It seems you can test your C code using Ruby and RSpec using swig to generate wrappers! See Ben Mabey's post here:
http://benmabey.com/2007/09/09/bdd-your-c.html
I've tried that example out and it worked for me. I'm not sure if anyone has taken it any further.
The original link (CppSpec) is dead, but it is still accessible at the Internet Archive at CppSpec.
And as #VickyChijwani already mentioned, there's a copy of the project at Github - tpuronen/cppspec
Igloo is one I'm looking forward to try some time
Since an RSpec like framework was requested, I'd like to add the recent igloo.
Though originally aiming at Context/Spec syntax, it also supports Describe/It syntax. There isn't much noise in setting the test runner and test fixtures up like in those C-based frameworks. It even feels better to look at than CppSpec. They achieve this through use of decent templating mechanics.
Try CBehave! It is an RSpec-like BDD framework that uses given/when/then macros.
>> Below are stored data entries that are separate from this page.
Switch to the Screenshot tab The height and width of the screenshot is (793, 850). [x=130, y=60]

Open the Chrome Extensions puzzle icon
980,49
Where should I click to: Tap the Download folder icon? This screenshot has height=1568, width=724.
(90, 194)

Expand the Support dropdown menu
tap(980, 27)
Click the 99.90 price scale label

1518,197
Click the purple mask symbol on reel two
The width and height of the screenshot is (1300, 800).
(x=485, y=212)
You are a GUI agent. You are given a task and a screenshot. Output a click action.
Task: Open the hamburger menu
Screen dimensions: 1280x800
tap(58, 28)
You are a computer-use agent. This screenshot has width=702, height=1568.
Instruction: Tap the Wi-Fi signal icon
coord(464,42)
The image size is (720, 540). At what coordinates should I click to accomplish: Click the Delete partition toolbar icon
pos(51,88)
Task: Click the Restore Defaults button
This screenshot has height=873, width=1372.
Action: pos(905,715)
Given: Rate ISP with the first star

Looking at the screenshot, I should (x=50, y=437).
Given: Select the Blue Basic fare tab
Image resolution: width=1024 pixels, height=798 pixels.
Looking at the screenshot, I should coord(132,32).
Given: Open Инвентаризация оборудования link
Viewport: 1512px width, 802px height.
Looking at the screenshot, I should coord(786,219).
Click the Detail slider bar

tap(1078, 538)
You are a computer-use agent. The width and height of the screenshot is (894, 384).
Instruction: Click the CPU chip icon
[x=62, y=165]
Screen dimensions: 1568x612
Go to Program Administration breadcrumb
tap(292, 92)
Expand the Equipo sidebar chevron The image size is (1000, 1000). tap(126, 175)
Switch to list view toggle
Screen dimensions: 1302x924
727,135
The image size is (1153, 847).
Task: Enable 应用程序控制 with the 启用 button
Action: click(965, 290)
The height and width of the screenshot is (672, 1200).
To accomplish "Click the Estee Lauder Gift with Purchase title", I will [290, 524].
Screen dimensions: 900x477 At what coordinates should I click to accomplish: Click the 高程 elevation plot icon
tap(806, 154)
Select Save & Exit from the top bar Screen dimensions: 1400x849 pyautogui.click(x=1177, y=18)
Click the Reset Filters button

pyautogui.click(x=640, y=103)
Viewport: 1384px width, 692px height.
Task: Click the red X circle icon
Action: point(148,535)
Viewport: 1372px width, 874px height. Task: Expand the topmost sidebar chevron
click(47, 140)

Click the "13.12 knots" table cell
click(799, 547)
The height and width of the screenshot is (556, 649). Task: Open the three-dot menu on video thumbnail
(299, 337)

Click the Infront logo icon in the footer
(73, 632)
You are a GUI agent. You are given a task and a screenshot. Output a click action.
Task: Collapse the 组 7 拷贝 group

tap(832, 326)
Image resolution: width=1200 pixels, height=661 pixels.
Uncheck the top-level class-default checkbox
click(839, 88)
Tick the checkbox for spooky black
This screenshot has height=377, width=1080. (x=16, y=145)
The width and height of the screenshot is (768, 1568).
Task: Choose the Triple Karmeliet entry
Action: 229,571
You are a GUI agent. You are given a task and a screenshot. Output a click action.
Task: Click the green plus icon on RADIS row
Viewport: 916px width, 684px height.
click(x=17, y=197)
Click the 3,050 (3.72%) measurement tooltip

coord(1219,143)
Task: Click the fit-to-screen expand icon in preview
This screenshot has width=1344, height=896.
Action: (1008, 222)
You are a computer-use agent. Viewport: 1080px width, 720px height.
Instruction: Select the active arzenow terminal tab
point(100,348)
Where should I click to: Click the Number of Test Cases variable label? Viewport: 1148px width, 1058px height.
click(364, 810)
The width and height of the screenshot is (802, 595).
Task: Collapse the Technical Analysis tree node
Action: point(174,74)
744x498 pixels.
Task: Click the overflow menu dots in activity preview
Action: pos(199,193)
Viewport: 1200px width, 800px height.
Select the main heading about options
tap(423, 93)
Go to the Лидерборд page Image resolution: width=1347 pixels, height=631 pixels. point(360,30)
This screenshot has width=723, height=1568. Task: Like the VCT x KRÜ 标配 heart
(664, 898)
Example:
FEATURE(1, "strstr")
SCENARIO("The strstr finds the first occurrence of the substring in the source string")
GIVEN("A source string: [Lionel Messi is a great football player]")
char *str = "Lionel Messi is a great football player";
GIVEN_END
WHEN("we use strstr to find the first occurrence of [football]")
char *p = strstr(str, "football");
WHEN_END
THEN("We should get the string: [football player]")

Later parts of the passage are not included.